Flowering plants, including the kinds we associate with edible fruit and berries, only diversified near the end of the time of dinosaurs. For most of the Mesozoic, anything like avocadoes and grapes, blackberries or raspberries simply did not exist. Accordingly, paleoartists don’t depict these in their Mesozoic scenes.
But this does not mean Mesozoic animals didn’t eat sweet fruit-like plant parts, as flowering plants are not the only ones that produce them (photo: Juniperus communis, Sarah Gregg/Flickr).
Fruits and berries are fleshy, energy-rich (usually sugary, sometimes fatty) plant tissues that the plant uses to bribe animals into distributing their seeds. In an optimal situation, the animal will swallow the tasty morsel, seeds and all, and later drop the intact seeds into a new habitat, along with a convenient serving of manure.
The tactic is so useful it has been independently aquired all over the family tree of plants. And not just flowering plants. Only the reproductive structures of flowering plants are properly called fruit, however. The technical term for non-angiosperm ones is false-fruit or diaspore.
Ginkgoes are perhaps the oldest group of plants to produce edible false-fruit. They have been around since the Permian, though there is plenty of variation in the reproductive structures of prehistoric ginkgoes.

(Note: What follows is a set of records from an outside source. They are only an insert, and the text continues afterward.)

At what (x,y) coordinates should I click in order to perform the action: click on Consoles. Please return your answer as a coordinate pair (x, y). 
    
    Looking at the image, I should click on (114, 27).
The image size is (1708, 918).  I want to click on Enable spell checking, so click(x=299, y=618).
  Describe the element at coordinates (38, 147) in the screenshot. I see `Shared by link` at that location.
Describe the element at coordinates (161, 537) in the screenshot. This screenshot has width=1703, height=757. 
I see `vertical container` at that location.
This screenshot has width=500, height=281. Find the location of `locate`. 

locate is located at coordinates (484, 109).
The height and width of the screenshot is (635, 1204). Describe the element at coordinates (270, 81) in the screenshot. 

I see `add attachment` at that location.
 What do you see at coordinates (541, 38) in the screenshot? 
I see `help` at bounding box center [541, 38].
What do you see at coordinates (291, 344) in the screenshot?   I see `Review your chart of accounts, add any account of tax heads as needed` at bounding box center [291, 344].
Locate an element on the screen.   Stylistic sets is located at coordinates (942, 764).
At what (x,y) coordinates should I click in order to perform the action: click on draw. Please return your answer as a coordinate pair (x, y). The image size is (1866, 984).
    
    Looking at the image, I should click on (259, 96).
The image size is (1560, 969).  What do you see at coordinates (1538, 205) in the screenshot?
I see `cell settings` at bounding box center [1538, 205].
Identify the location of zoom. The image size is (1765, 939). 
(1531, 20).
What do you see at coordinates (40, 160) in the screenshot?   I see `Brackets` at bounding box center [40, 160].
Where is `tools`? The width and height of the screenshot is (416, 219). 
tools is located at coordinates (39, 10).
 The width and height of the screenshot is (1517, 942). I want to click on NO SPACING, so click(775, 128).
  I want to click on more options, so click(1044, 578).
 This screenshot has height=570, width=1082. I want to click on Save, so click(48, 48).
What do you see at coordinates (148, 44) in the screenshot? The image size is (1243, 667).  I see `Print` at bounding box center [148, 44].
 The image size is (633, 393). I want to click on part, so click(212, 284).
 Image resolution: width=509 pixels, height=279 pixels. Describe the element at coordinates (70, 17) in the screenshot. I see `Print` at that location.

Seed coats of the modern maidenhair tree, Ginkgo biloba, are yellowish and said to smell (and probably taste) like carrion or vomit. The toxic seed is contained within a soft, edible if smelly husk (photo by Fritz Geller-Grimm/Wikipedia, from a park in Germany).
As the tree is almost extinct in the wild, it’s hard to say what kind of animals are supposed to eat the fruit. According to locals, the fruit of the last (possibly) wild trees in Tian Mu Shan Reserve, Eastern China, are occasionally eaten by small carnivores. These include palm civets, raccoon dogs and even leopard cats. The seeds survive the journey through a carnivore’s digestive system, though actual new seedlings are extremely rare. Sadly, little actual research has been done on ginkgo seed dispersal.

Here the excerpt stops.